» Records
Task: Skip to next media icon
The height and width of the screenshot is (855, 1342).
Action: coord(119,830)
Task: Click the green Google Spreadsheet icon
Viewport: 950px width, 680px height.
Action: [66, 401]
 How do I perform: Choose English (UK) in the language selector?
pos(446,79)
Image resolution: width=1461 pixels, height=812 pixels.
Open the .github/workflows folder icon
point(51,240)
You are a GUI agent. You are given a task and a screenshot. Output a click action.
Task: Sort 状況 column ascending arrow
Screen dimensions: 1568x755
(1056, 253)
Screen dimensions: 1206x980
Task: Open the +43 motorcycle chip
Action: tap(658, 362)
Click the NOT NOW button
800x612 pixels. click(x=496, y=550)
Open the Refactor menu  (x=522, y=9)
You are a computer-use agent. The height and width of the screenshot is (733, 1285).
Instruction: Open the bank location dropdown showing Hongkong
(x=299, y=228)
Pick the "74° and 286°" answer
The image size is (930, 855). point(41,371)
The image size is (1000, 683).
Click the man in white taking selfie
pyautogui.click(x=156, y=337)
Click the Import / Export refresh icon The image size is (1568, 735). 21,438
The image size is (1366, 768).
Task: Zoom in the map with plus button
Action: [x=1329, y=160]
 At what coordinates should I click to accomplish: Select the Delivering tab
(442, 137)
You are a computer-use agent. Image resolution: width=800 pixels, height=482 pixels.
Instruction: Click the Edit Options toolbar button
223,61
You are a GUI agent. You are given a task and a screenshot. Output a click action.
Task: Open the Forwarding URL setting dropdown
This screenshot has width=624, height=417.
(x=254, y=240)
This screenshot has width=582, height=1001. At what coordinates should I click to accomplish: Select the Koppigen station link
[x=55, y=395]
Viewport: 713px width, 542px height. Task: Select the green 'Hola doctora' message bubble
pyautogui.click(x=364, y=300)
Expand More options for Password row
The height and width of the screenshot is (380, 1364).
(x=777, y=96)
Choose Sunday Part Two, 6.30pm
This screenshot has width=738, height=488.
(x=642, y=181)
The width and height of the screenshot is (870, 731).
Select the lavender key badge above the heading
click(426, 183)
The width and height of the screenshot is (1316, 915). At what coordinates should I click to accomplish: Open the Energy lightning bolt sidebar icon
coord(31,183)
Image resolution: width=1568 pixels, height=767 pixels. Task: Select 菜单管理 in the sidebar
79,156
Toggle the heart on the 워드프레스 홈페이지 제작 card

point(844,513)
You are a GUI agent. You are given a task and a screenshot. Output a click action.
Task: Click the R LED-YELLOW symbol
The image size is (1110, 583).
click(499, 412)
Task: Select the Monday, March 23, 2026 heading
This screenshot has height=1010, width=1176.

» What needs to be done
Copy out the records exactly as they appear, everything from the line containing "How do I perform: Choose" down to the line containing "(x=299, y=228)", both ends included.

» Exercise response
 How do I perform: Choose English (UK) in the language selector?
pos(446,79)
Image resolution: width=1461 pixels, height=812 pixels.
Open the .github/workflows folder icon
point(51,240)
You are a GUI agent. You are given a task and a screenshot. Output a click action.
Task: Sort 状況 column ascending arrow
Screen dimensions: 1568x755
(1056, 253)
Screen dimensions: 1206x980
Task: Open the +43 motorcycle chip
Action: tap(658, 362)
Click the NOT NOW button
800x612 pixels. click(x=496, y=550)
Open the Refactor menu  (x=522, y=9)
You are a computer-use agent. The height and width of the screenshot is (733, 1285).
Instruction: Open the bank location dropdown showing Hongkong
(x=299, y=228)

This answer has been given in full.